>> start Extracted records

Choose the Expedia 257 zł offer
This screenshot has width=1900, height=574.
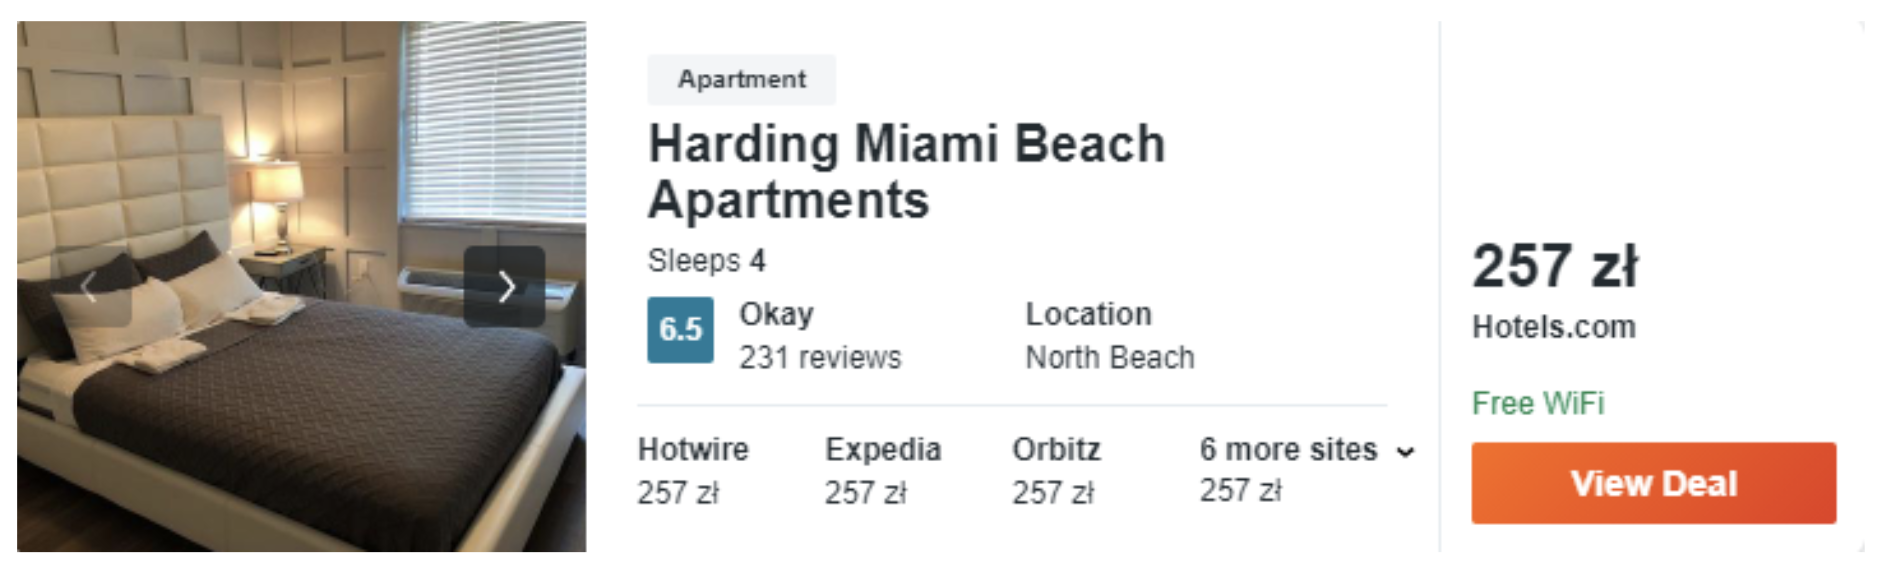point(882,470)
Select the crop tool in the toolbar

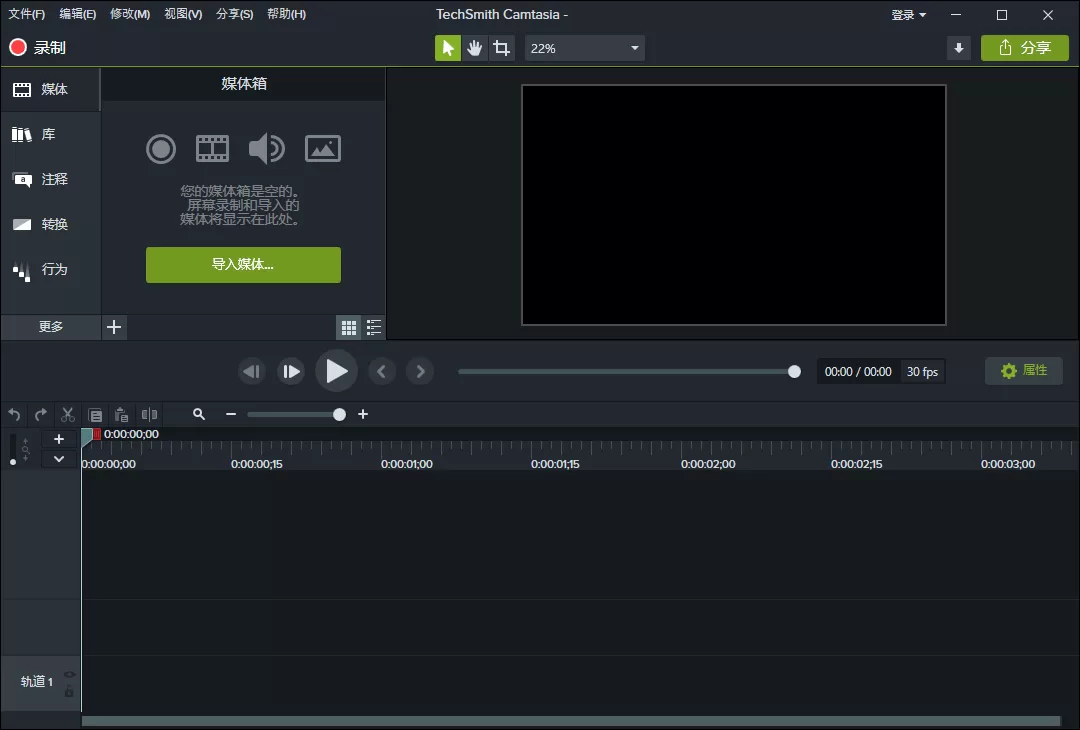pyautogui.click(x=501, y=47)
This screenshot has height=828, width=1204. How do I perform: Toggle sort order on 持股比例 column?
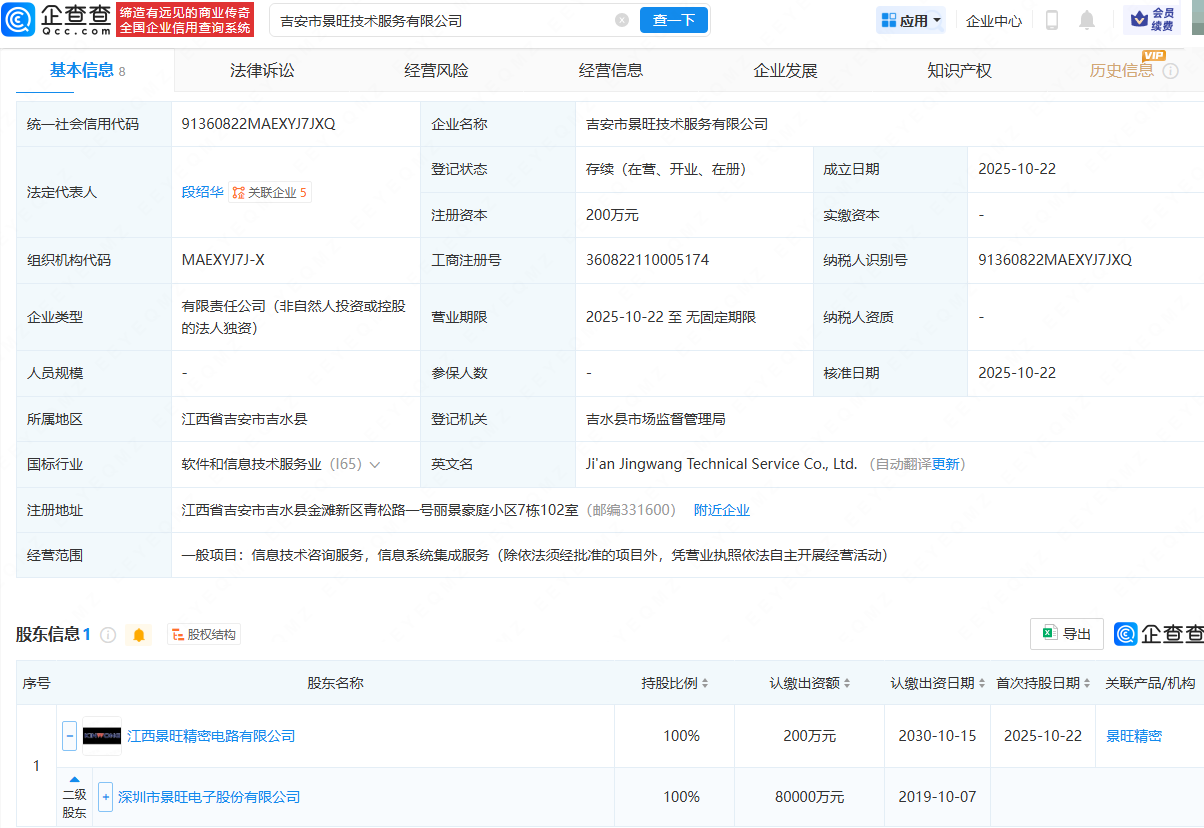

>> end Extracted records

* Written problem:
Format every line of the items above as a JSON list of strings, with one string per line. Leave out blank lines and the pictures.

* Answer to the exercise:
[
  "Choose the Expedia 257 zł offer",
  "This screenshot has width=1900, height=574.",
  "point(882,470)",
  "Select the crop tool in the toolbar",
  "pyautogui.click(x=501, y=47)",
  "This screenshot has height=828, width=1204. How do I perform: Toggle sort order on 持股比例 column?"
]